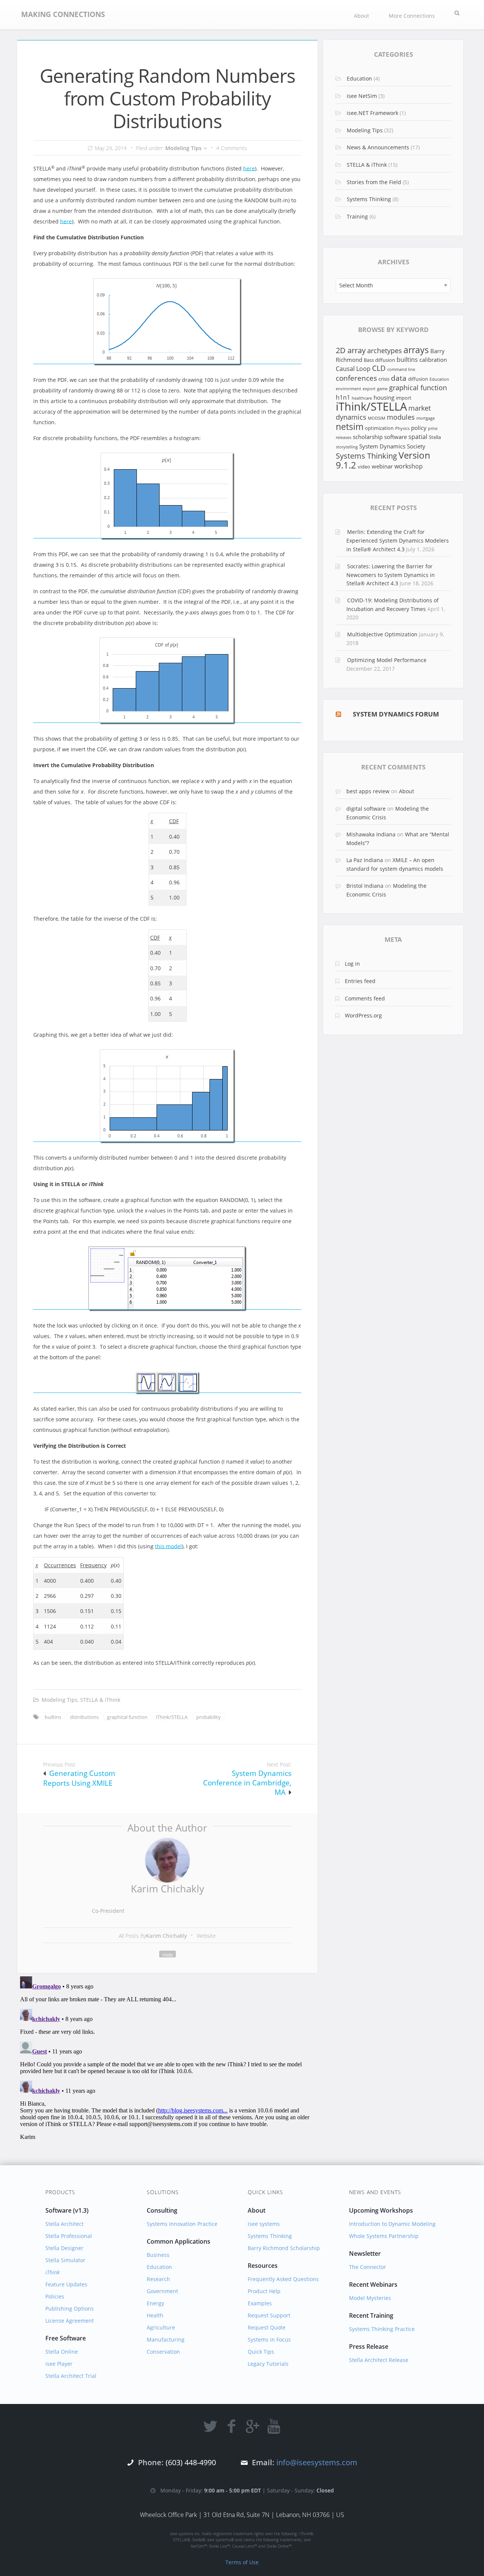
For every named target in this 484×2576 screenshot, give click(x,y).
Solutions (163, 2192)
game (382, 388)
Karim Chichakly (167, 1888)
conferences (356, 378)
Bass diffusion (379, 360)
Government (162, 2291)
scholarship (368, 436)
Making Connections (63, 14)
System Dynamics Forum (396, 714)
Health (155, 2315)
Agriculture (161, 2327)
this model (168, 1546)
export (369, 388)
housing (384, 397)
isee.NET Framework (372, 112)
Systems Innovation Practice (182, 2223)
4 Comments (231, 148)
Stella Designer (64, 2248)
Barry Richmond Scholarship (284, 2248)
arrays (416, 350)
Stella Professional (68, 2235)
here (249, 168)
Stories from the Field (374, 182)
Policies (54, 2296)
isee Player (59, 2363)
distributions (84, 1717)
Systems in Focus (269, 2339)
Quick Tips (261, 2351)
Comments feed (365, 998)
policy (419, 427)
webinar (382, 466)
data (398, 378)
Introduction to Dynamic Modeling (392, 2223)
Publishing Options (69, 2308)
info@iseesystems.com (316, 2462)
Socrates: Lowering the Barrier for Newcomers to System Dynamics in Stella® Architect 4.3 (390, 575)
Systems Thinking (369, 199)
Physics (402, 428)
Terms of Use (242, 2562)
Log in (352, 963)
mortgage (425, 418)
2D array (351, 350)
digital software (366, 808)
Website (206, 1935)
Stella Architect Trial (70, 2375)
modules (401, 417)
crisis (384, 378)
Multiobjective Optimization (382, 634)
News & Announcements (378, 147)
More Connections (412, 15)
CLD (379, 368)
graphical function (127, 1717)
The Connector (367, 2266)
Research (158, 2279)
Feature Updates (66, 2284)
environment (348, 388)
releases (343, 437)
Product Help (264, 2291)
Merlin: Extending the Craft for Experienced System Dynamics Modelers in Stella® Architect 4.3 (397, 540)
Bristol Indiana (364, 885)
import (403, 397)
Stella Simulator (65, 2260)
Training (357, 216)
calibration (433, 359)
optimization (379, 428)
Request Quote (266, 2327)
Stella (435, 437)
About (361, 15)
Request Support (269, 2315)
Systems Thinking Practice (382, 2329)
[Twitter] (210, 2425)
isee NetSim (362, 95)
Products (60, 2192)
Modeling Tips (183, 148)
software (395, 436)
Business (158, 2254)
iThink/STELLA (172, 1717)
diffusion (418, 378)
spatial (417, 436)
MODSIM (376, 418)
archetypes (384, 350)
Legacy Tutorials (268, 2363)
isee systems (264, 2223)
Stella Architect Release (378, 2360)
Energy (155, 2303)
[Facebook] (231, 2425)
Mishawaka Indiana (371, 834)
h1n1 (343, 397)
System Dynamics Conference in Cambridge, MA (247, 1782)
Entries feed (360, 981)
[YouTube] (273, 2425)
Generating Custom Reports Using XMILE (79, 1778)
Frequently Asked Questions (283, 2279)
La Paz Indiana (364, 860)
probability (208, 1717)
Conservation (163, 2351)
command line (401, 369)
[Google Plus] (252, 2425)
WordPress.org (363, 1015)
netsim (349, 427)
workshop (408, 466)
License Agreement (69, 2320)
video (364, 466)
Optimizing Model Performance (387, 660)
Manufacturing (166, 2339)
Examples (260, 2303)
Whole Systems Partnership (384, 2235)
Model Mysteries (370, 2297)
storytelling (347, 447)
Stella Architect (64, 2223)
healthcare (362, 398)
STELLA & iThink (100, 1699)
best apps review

## Brief
Return, from the data, each line that has the word "Architect" in it.

## Task result
Socrates: Lowering the Barrier for Newcomers to System Dynamics in Stella® Architect 4.3 (390, 575)
Stella Architect Trial (70, 2375)
Merlin: Extending the Craft for Experienced System Dynamics Modelers in Stella® Architect 4.3 (397, 540)
Stella Architect Release (378, 2360)
Stella Architect (64, 2223)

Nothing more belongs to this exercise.